Alicyclobacillus hesperidum

Scientific classification
- Domain: Bacteria
- Kingdom: Bacillati
- Phylum: Bacillota
- Class: Bacilli
- Order: Bacillales
- Family: Alicyclobacillaceae
- Genus: Alicyclobacillus
- Species: A. hesperidum
- Binomial name: Alicyclobacillus hesperidum Albuquerque et al. 2000

= Alicyclobacillus hesperidum =

- Genus: Alicyclobacillus
- Species: hesperidum
- Authority: Albuquerque et al. 2000

Species of bacterium

Alicyclobacillus hesperidum is a species of Gram positive, strictly aerobic, bacterium. The bacteria are acidophilic and produced endospores.
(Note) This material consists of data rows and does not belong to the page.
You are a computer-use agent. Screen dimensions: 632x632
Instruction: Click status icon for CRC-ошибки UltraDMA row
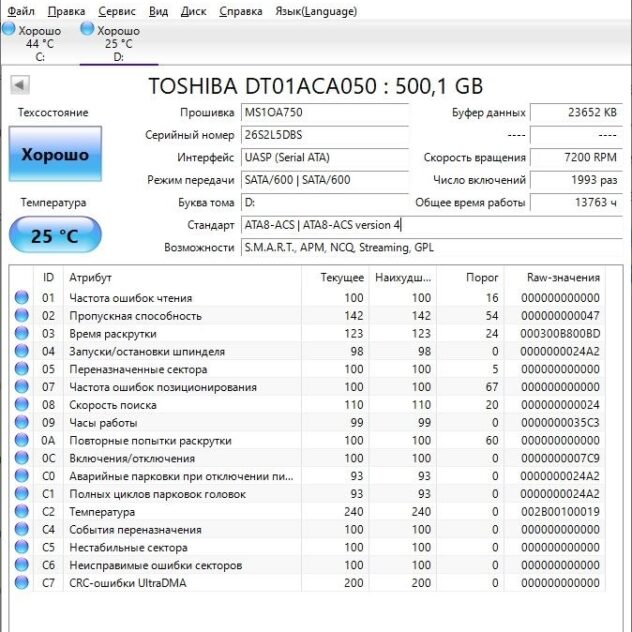(x=22, y=583)
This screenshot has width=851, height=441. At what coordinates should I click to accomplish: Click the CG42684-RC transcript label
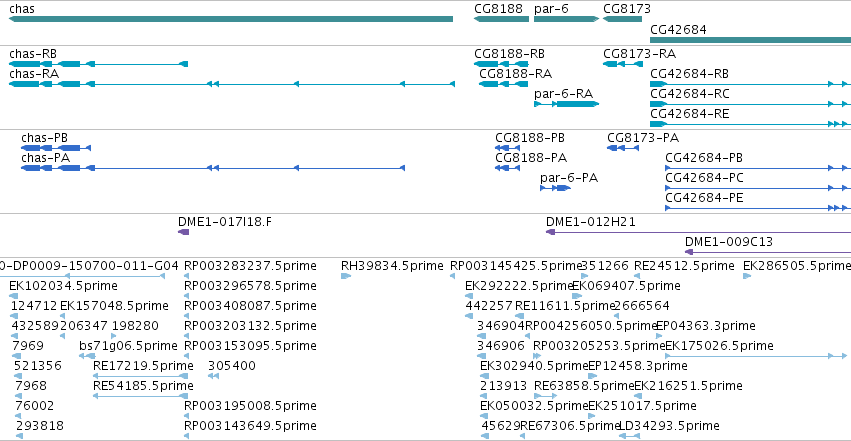point(690,94)
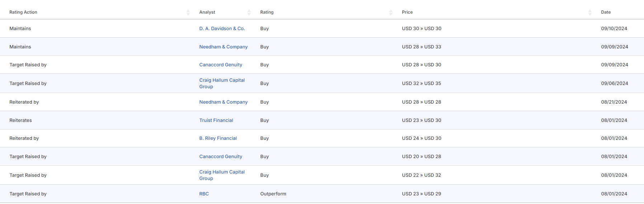Select the USD 32 » USD 35 price cell
Screen dimensions: 644x204
(421, 83)
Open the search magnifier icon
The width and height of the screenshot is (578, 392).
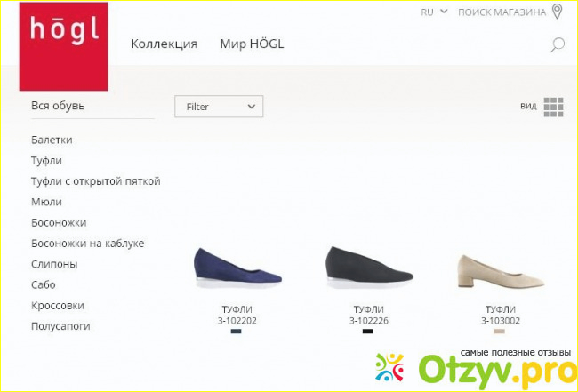pos(558,45)
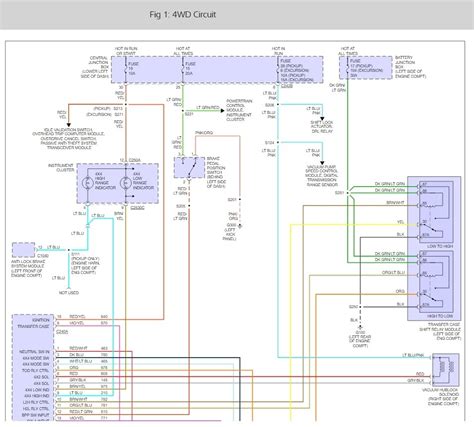This screenshot has height=427, width=474.
Task: Click the arrow pointing to Powertrain Control Module
Action: pos(222,110)
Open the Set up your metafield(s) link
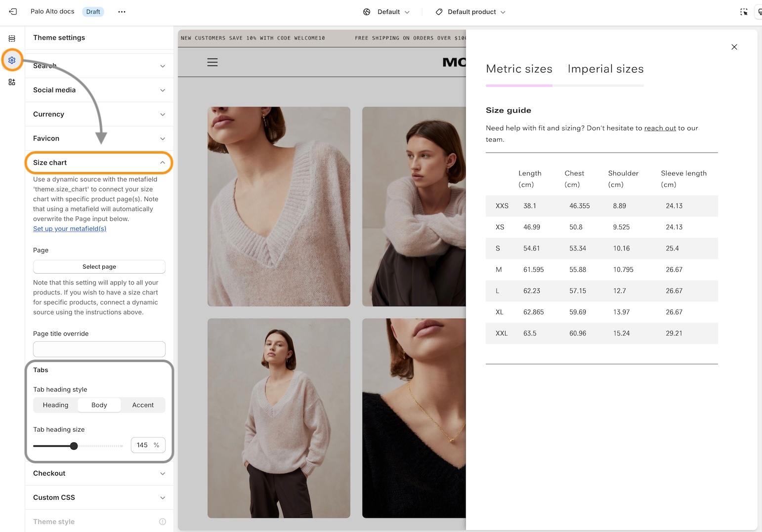This screenshot has height=532, width=762. click(x=70, y=229)
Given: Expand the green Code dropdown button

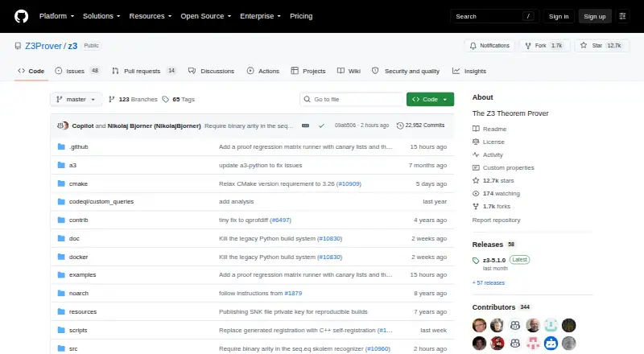Looking at the screenshot, I should click(x=430, y=100).
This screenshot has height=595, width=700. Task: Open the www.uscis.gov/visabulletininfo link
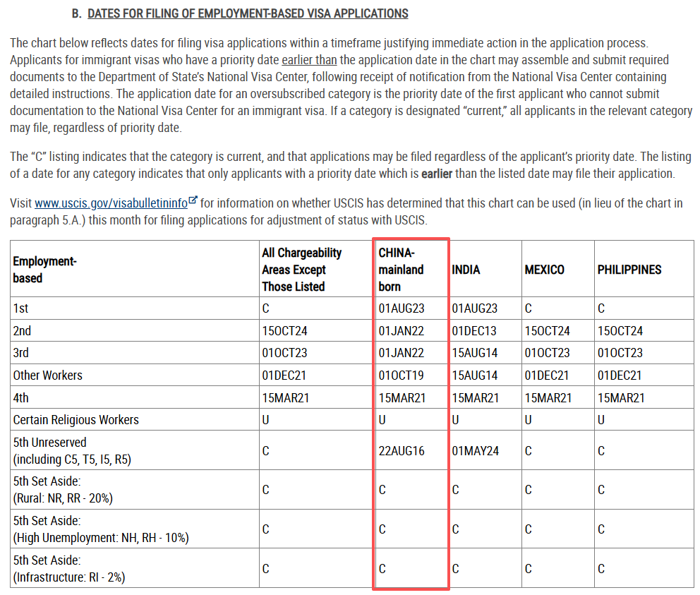tap(111, 203)
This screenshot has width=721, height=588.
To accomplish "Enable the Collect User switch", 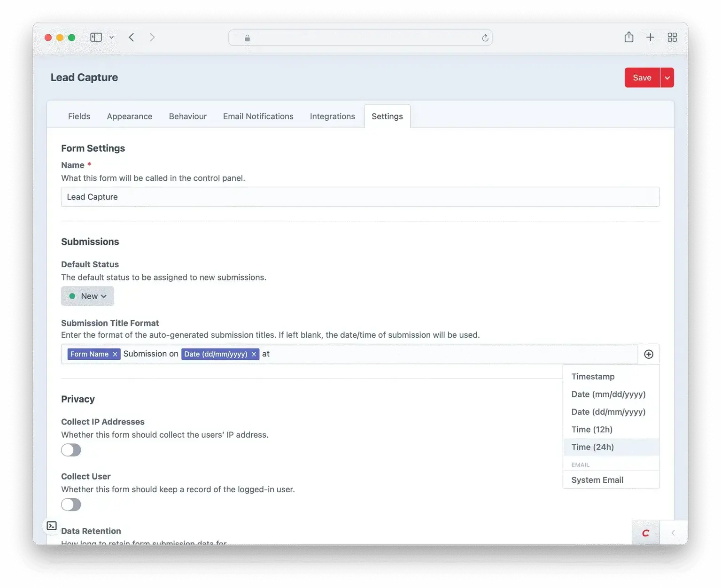I will [x=71, y=504].
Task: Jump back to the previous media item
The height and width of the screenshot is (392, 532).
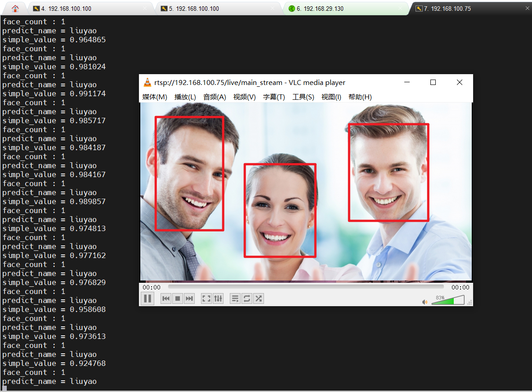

It was first isolated from solfataric soils in the Furnas, the Azores. The species was first described in 2000, and the name refers to the Hesperides, "mythological figures whom the Greeks believed to have lived at the Western edge of the Earth in a miraculous garden, which [the researchers] interpret as the Azores."

The optimum growth temperature for A. hesperidum is 50-53 °C, and can grow in the 35-60 °C range. The optimum pH is 3.5-4.0, and can grow in pH 2.5-5.5.